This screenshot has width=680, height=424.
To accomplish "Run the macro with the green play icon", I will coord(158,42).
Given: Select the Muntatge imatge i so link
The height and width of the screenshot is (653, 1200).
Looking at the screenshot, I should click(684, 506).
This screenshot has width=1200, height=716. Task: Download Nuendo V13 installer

# # # # # # #

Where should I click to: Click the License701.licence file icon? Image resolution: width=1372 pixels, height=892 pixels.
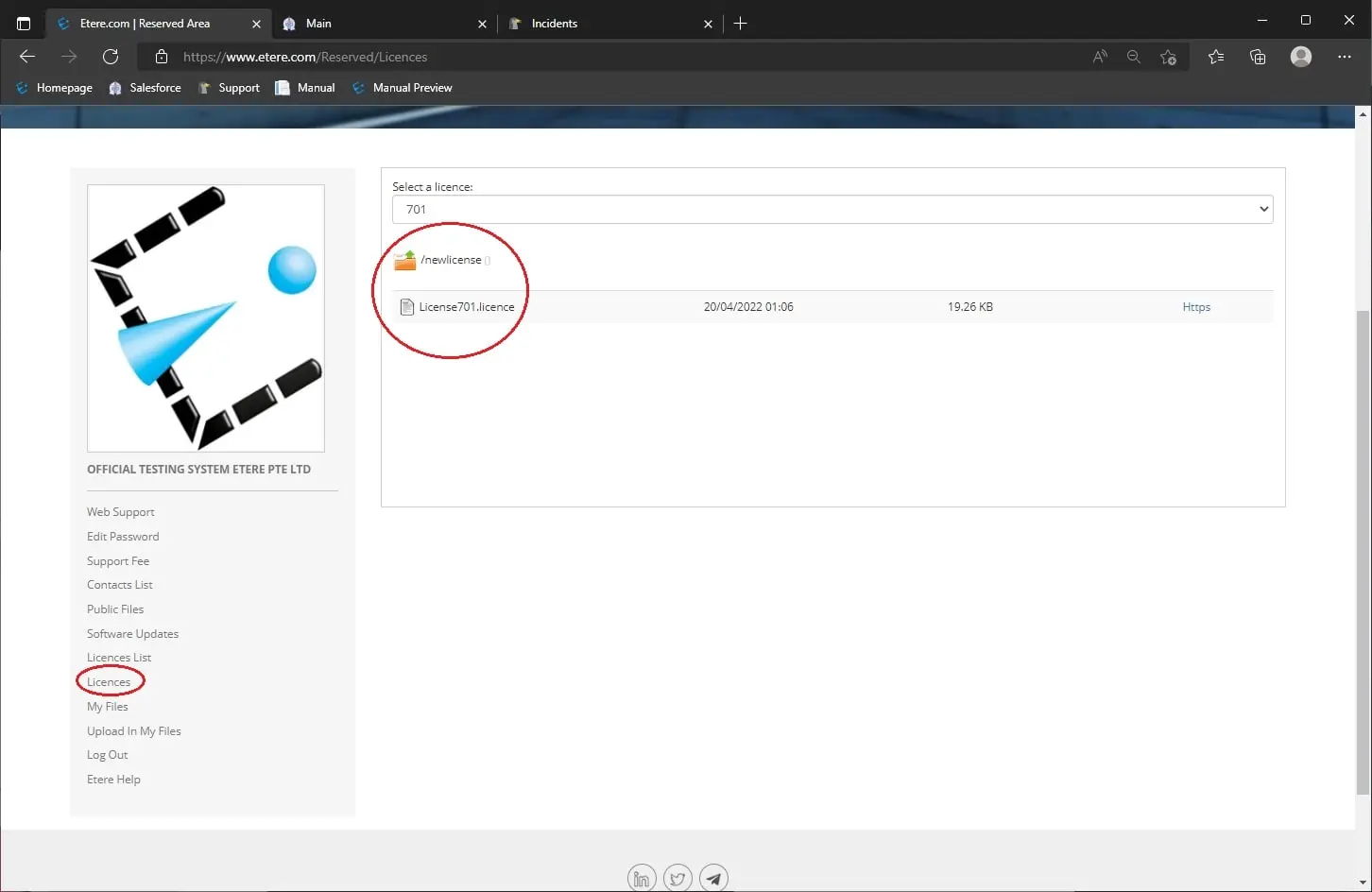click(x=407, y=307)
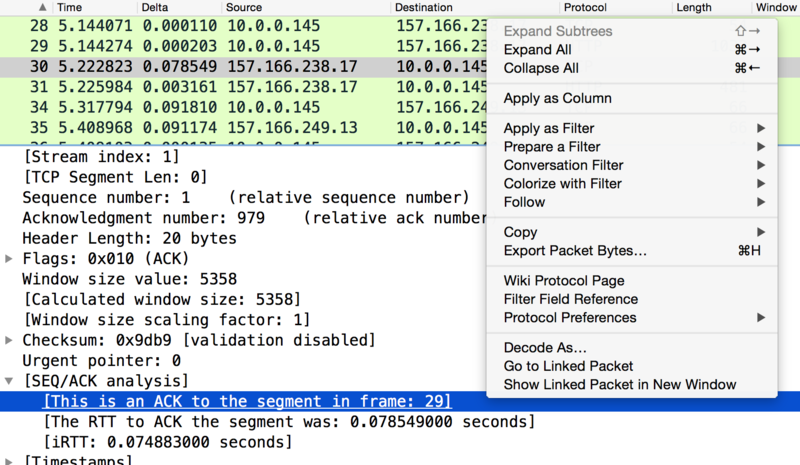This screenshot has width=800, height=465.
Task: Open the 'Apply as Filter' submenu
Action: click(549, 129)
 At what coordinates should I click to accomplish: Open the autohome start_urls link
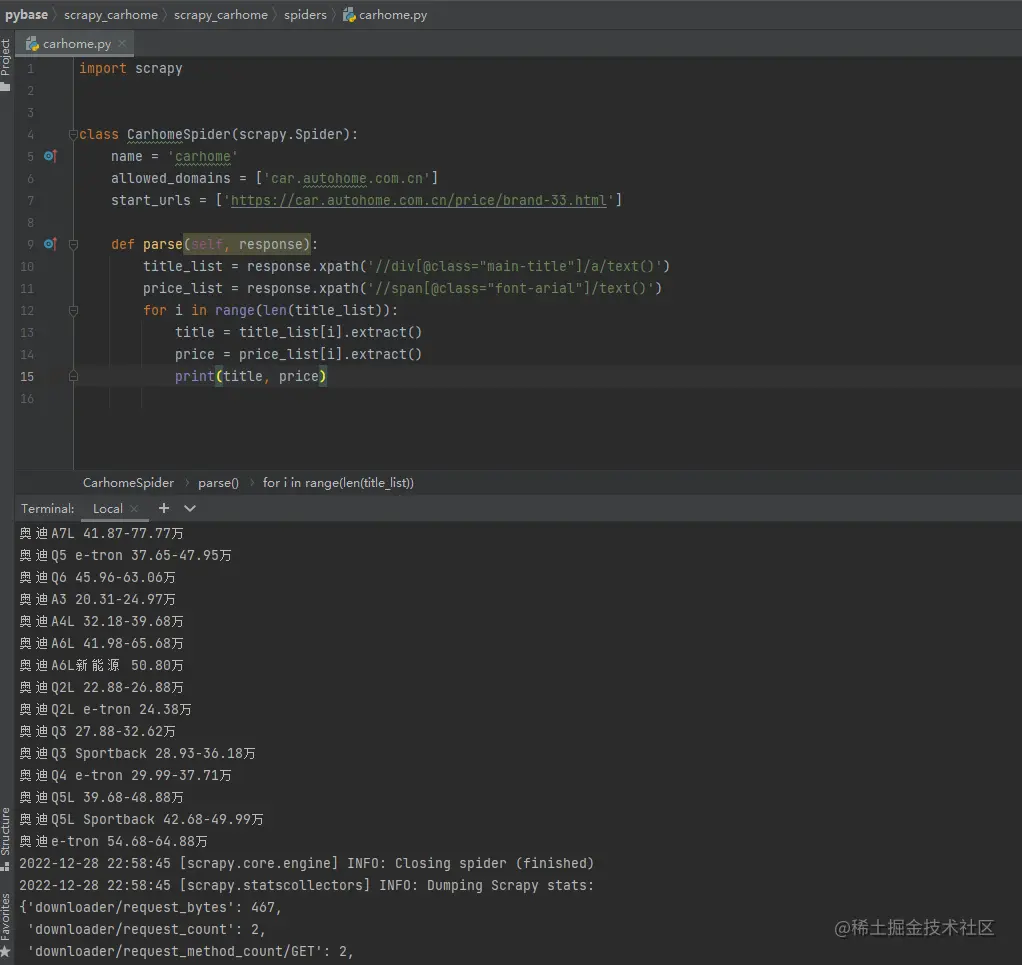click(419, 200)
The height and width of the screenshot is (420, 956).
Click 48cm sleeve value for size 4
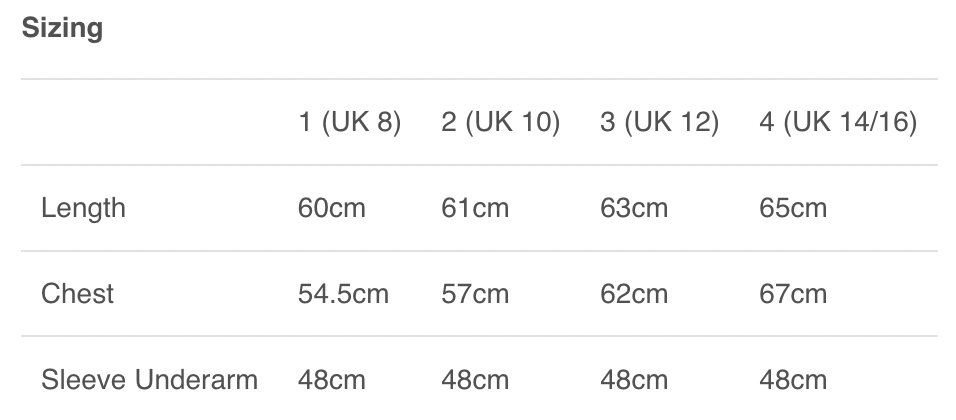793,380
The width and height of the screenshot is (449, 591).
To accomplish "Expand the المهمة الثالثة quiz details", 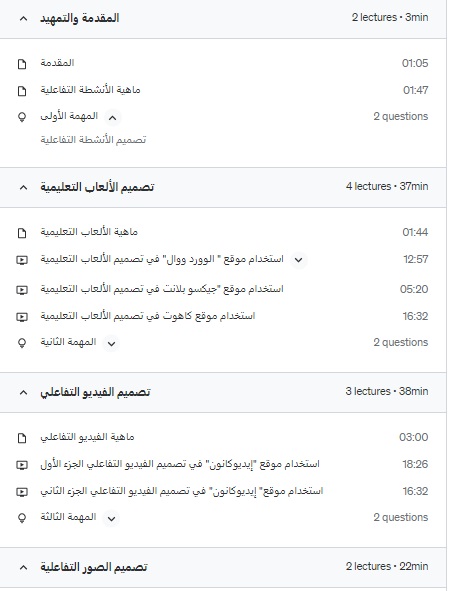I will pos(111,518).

# # # # # # #

» What you need to do: Look through the entries above and quote exactly the lines from the line with "This screenshot has width=680, height=424." to the line with "This screenshot has width=1200, height=716.", counting both of those lines.

» Response box:
This screenshot has width=680, height=424.
To accomplish "Run the macro with the green play icon", I will coord(158,42).
Given: Select the Muntatge imatge i so link
The height and width of the screenshot is (653, 1200).
Looking at the screenshot, I should click(684, 506).
This screenshot has width=1200, height=716. Task: Download Nuendo V13 installer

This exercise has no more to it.